WHAT THE EXERCISE ASKS:
Reproduce the lines below word for word, from the first one through the line containing "will [962, 73].".
────
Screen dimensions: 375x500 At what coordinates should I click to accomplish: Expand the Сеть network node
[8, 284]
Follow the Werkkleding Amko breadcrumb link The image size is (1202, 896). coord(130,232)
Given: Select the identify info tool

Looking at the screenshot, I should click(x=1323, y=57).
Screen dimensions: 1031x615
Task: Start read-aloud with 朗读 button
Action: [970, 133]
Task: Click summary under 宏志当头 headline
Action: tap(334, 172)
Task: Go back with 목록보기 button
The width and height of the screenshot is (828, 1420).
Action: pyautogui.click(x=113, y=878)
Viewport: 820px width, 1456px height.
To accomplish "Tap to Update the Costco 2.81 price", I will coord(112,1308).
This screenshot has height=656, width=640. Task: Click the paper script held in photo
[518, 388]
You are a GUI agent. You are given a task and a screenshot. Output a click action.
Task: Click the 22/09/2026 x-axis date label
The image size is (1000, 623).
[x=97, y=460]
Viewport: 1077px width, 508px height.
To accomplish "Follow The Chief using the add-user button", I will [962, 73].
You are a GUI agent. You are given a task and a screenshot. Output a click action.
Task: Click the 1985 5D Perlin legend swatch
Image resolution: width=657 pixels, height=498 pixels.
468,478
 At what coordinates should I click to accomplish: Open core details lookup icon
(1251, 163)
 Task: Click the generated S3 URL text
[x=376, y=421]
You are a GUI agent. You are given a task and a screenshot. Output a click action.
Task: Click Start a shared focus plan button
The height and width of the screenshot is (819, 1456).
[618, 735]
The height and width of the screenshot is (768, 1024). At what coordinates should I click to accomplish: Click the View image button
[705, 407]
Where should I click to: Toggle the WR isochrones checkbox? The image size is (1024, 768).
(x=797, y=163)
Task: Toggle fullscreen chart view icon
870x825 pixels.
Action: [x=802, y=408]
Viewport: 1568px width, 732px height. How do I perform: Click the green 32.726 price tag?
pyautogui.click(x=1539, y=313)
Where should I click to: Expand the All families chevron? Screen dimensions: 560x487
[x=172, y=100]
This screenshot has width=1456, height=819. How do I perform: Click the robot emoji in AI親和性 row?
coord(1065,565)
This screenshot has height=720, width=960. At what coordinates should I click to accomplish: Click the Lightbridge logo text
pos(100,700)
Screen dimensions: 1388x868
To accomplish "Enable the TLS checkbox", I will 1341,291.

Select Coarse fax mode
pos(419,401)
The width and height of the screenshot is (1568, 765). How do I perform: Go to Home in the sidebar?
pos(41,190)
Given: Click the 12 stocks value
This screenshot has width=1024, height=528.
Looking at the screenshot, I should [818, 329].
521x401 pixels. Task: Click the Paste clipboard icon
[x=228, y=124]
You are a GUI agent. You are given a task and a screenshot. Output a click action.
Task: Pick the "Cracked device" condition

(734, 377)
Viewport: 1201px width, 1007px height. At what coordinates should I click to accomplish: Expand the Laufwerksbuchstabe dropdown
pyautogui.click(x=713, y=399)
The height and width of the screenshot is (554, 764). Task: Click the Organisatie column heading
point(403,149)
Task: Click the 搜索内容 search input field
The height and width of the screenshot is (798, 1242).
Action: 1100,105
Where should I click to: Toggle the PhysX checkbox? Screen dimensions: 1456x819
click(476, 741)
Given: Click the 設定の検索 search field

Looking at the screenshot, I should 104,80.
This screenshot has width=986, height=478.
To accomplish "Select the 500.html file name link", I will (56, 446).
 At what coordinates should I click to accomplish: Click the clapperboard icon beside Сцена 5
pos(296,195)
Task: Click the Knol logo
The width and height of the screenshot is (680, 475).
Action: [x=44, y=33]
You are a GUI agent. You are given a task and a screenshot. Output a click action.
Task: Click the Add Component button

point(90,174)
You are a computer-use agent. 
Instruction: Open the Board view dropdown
────
TASK RESULT:
Screen dimensions: 375x500 At what coordinates should I click to accomplish: Expand the Сеть network node
[8, 284]
Follow the Werkkleding Amko breadcrumb link The image size is (1202, 896). coord(130,232)
Given: Select the identify info tool

Looking at the screenshot, I should click(x=1323, y=57).
Screen dimensions: 1031x615
Task: Start read-aloud with 朗读 button
Action: [970, 133]
Task: Click summary under 宏志当头 headline
Action: tap(334, 172)
Task: Go back with 목록보기 button
The width and height of the screenshot is (828, 1420).
Action: pyautogui.click(x=113, y=878)
Viewport: 820px width, 1456px height.
To accomplish "Tap to Update the Costco 2.81 price", I will coord(112,1308).
This screenshot has height=656, width=640. Task: Click the paper script held in photo
[518, 388]
You are a GUI agent. You are given a task and a screenshot. Output a click action.
Task: Click the 22/09/2026 x-axis date label
The image size is (1000, 623).
[x=97, y=460]
Viewport: 1077px width, 508px height.
To accomplish "Follow The Chief using the add-user button", I will [962, 73].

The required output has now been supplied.